Are you telling me that at least R700 million is due to be spent on restructuring a society that bleeds absurd inequality?
I believe the government is using the National Dialogue as a ruse to make citizens feel included and heard. But how long must we wait for tangible change?
Time is running out for transformation and the reversal of our past injustices can be upended.
What happened to the National Development Plan (NDP) 2030? (Another talk shop running out of time.)
The 489-page NDP forward statement reads that it was devised "for the country to eliminate poverty and reduce inequality by 2030 through uniting South Africans, unleashing the energies of its citizens, growing an inclusive economy, building capabilities, enhancing the capability of the state and leaders working together to solve complex problems".
Look around and see how far we are from the finish line.
Advertise a vacancy and see the clout in terms of applicants because the official unemployment figure from Stats SA for the first quarter of 2025 is 32.9%.
Moreover, the youth aged between 15 and 34 comprise 50.2% of the country’s working-age citizens.
There’s also the invisible cohort that does not fit the youth bracket, who face being overlooked and disregarded, in an economy that has seen poor growth. To date, the economy saw growth of 0.6% in the fourth quarter of 2024, after a revised reduction in the previous year.
Unemployed graduates, youth seeking any form of work and those who have given up on the toil of searching for a means to buy bread and butter it. They are in despair, they resort to all sorts of ways to honour their existence, and at times they choose destruction that takes many forms.
Drugs, alcohol abuse, heavy depression, crime and leaning on nothing because there’s no structure to fall back on.
Many of the government’s decisions are attacks on citizens. Go to the South African Social Security Agency (SASSA) on Harrisson Street at 5am and see the elderly queuing for the offices to open as they brave the chills because it’s a few hours before the agency opens.
This is due to a failure of the system of changing to Postbank black cards that was planned in the dark, and therefore renders beneficiaries hopeless. Sometimes, it’s so dark that you don't realise that there are people until you see vapour escaping as they breathe or speak.
Not far from there, there’s the Department of Home Affairs, where the same scenario plays out.
It’s ineffable to observe this!
In KwaZulu-Natal, Premier Thami Ntuli had no idea that schools were not properly financed before exams commenced.
I could go on and on, but I doubt there’s even a sense of urgency or pressure to see it materialise due to the snail’s pace at which the nation is moving.
SOME OF SOUTH AFRICA’S PILLARS OF DIALOGUE
South Africa does have bodies whose agenda it is to remedy its social fabric and advancement in the current democratic dispensation through dialogue and outreach programmes.

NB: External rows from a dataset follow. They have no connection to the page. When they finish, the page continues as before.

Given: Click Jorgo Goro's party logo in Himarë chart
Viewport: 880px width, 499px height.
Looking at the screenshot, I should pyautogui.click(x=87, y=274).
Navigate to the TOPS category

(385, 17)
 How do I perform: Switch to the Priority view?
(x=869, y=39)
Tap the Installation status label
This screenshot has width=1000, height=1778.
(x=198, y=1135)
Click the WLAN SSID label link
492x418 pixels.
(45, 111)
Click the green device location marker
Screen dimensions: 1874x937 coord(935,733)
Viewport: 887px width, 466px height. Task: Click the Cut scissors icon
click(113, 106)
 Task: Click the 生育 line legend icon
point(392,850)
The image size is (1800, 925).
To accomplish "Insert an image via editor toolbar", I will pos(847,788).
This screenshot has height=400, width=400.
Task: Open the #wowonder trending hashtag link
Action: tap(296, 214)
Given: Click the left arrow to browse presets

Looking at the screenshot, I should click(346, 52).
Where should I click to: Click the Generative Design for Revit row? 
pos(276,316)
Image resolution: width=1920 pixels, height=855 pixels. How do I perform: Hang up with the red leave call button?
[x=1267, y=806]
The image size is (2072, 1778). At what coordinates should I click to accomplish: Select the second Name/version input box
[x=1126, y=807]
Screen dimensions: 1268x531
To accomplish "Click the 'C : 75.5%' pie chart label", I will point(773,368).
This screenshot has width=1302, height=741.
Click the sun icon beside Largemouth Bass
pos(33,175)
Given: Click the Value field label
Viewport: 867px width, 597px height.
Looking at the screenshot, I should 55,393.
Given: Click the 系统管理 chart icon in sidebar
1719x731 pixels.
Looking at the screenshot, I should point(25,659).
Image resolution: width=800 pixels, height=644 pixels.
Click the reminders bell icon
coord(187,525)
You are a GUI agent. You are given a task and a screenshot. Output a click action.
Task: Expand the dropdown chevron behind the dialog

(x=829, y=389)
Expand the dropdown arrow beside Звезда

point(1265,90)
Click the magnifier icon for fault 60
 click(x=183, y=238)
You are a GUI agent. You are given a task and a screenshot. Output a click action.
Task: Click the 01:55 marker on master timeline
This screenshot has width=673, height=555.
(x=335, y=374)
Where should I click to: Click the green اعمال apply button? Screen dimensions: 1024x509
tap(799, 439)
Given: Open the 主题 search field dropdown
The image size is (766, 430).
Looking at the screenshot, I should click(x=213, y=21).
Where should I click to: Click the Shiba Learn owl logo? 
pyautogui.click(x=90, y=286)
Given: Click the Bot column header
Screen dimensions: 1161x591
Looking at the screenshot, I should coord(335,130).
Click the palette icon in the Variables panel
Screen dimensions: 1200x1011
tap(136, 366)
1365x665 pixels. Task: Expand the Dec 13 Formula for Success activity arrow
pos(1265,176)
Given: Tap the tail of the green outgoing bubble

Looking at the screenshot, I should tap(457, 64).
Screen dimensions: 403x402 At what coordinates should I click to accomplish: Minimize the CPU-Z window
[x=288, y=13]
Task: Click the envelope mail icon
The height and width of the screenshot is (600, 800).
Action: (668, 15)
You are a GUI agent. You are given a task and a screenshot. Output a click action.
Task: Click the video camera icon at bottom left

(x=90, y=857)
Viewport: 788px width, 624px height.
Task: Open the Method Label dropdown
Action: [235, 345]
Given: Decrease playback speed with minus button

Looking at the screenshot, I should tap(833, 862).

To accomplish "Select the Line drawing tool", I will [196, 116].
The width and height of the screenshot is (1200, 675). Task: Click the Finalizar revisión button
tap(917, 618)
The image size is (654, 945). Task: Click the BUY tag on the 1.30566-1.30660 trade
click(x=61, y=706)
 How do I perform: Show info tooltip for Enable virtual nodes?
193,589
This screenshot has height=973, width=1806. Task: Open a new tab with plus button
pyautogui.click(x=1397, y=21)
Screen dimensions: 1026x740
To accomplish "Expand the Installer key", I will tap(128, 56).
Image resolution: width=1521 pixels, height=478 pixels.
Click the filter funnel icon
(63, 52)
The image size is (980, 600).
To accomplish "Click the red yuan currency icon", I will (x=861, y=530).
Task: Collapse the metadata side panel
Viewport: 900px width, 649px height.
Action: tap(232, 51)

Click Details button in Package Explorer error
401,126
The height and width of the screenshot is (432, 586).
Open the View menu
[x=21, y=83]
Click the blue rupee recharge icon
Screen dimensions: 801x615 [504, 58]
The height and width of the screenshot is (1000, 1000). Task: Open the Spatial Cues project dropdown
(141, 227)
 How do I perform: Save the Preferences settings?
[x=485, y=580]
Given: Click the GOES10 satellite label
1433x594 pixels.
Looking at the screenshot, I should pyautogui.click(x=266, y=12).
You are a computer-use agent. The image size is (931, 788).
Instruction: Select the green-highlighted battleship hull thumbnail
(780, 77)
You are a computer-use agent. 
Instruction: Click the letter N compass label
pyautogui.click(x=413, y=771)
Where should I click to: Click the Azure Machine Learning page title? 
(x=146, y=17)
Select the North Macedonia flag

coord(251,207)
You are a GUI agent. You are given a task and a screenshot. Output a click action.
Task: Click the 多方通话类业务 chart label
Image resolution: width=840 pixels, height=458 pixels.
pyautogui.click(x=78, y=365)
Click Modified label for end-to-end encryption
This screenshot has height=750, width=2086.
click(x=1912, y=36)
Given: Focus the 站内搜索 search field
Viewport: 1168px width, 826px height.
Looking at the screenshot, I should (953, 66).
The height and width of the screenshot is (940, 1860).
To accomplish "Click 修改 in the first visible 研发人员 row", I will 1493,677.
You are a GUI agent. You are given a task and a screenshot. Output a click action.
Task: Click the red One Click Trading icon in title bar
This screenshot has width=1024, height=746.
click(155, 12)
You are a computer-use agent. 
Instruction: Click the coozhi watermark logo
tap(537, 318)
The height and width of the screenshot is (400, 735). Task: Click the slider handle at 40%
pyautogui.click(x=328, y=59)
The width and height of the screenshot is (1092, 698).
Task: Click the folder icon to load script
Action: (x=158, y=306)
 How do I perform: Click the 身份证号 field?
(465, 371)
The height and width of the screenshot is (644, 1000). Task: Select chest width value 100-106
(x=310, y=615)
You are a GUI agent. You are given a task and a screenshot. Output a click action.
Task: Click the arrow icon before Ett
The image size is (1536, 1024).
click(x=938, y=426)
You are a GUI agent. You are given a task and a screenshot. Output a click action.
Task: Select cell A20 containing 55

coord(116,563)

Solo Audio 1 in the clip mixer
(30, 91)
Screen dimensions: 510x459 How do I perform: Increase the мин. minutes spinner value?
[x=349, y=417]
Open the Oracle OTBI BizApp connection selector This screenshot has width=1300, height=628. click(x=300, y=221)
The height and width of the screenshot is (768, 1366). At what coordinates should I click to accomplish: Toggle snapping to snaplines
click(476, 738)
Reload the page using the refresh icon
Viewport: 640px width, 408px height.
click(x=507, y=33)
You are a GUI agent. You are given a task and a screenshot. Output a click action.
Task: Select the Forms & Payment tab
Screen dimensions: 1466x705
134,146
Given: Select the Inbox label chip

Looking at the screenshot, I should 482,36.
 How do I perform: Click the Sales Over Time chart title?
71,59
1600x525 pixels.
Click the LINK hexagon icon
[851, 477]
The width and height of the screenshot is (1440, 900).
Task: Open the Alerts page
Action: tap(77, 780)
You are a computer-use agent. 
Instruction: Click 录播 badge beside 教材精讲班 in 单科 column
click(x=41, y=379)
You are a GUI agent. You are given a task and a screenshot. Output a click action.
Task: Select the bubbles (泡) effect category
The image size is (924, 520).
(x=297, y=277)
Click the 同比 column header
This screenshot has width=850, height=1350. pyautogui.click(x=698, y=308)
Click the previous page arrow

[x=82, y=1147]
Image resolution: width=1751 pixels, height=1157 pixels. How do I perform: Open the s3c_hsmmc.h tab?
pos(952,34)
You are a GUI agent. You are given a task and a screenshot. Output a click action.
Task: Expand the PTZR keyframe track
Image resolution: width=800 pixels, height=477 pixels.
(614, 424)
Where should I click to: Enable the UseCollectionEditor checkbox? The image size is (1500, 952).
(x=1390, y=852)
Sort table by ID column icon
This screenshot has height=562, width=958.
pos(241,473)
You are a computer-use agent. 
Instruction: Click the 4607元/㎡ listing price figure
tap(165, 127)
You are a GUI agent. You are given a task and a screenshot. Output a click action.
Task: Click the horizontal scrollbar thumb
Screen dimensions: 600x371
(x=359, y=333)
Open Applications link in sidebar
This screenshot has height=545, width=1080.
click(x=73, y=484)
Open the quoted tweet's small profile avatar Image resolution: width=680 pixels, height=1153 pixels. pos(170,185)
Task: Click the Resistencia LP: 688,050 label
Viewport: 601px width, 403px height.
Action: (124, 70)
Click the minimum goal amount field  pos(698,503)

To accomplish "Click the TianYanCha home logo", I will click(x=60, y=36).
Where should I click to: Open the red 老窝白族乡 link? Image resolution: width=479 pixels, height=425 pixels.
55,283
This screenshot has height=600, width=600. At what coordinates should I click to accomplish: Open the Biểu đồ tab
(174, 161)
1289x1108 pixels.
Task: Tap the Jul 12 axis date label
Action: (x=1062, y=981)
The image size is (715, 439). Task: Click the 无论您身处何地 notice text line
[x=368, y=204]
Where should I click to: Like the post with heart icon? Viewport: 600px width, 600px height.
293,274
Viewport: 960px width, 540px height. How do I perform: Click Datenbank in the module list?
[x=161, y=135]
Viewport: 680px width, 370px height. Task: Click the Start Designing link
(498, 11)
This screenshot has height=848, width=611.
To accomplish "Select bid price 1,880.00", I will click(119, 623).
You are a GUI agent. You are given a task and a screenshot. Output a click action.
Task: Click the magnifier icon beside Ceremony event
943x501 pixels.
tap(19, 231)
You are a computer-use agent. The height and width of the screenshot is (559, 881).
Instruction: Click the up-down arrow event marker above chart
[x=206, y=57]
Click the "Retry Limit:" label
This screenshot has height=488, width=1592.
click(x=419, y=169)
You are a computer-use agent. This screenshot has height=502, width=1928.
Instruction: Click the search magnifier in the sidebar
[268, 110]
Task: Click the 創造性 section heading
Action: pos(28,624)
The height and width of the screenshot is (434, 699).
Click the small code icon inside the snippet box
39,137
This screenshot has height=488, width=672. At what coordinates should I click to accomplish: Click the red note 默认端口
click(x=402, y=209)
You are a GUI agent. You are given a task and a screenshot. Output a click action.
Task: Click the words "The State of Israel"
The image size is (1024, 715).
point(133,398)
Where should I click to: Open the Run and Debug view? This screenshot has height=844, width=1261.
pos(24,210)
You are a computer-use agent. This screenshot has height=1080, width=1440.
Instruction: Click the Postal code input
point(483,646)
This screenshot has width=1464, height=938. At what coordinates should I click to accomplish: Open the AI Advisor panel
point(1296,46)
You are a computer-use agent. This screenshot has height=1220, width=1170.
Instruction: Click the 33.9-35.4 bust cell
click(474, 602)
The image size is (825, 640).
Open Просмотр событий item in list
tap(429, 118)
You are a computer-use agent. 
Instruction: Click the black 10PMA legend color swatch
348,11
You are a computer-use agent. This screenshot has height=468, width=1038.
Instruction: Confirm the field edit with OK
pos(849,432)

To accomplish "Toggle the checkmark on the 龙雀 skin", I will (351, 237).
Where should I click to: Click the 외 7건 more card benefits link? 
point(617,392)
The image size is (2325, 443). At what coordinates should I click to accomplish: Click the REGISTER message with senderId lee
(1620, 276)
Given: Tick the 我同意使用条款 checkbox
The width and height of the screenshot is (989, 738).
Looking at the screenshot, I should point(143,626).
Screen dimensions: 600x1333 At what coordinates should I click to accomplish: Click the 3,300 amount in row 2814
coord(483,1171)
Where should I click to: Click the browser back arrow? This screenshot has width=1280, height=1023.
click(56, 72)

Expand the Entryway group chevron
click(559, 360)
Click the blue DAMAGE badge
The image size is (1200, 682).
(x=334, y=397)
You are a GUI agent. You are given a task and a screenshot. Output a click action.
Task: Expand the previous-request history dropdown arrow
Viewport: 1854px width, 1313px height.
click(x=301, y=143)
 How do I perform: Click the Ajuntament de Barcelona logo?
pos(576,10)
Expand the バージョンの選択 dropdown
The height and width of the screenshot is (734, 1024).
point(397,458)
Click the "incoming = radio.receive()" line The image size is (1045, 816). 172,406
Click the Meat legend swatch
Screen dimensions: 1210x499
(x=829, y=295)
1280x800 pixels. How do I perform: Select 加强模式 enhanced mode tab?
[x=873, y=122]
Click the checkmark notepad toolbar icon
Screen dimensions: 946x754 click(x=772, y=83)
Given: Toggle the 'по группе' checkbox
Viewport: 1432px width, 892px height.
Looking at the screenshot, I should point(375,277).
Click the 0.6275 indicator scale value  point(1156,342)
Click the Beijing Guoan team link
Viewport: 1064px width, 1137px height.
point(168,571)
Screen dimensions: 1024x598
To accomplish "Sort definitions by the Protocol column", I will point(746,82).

They include the Ahmed Kathrada Foundation, the Nelson Mandela Foundation, and the Thabo Mbeki Foundation, all of which have since been represented in the National Dialogue after the Presidency cleared the air about media reports on their exclusion.
"Media reports that certain foundations belonging to the stalwarts of the liberation struggle have been sidelined or overlooked are inaccurate," said the Presidency.
How about channeling funds for youth empowerment initiatives, pragmatic ways of including the previously disenfranchised, and shortchanged by a system built to break them, in the mainstream economy, sorting out the mess that is the South African Social Security Agency, among others.
SOUTH AFRICA IS WAITING TO SOAR
Those elected to power really need to think hard about how citizens are overburdened by decision-makers, who are tone deaf, in a country that has so much potential for all to enjoy a decent existence free of suffering and despair.
South Africa wants to merrily spread its wings and for its people to see and feel its beauty and enchantment. And this can only happen when the leadership makes honest assessments of blatant failures that are jolting to the transformation project and social justice.